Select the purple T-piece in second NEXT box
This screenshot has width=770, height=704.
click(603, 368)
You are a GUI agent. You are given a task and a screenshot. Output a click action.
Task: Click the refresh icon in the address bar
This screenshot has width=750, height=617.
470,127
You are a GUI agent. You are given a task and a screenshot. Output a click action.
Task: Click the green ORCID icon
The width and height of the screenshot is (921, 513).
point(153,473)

——————————

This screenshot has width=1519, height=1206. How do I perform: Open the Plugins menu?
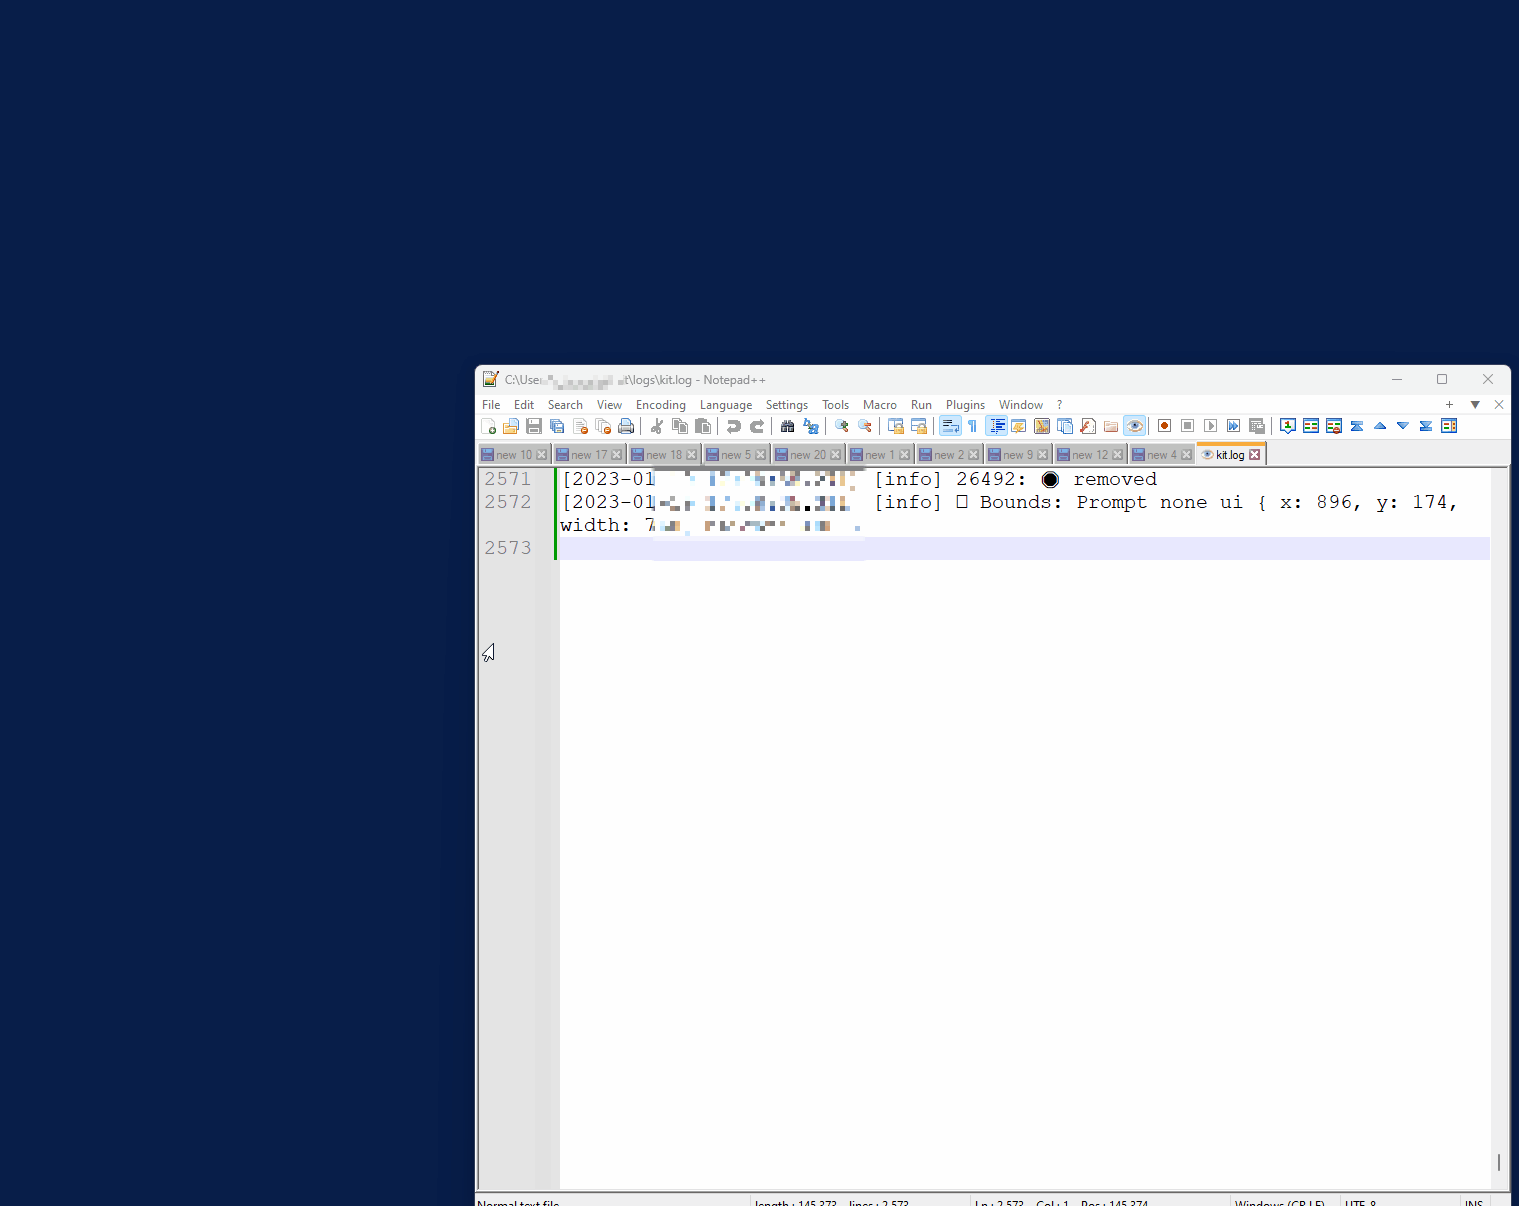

——————————

:: REQUIRED WORK ::
Search the records for the string "icon" and, wherever a line contains it, please copy that line.

:: SOLUTION TO THE PROBLEM ::
Task: Click the refresh icon in the address bar
Task: Click the green ORCID icon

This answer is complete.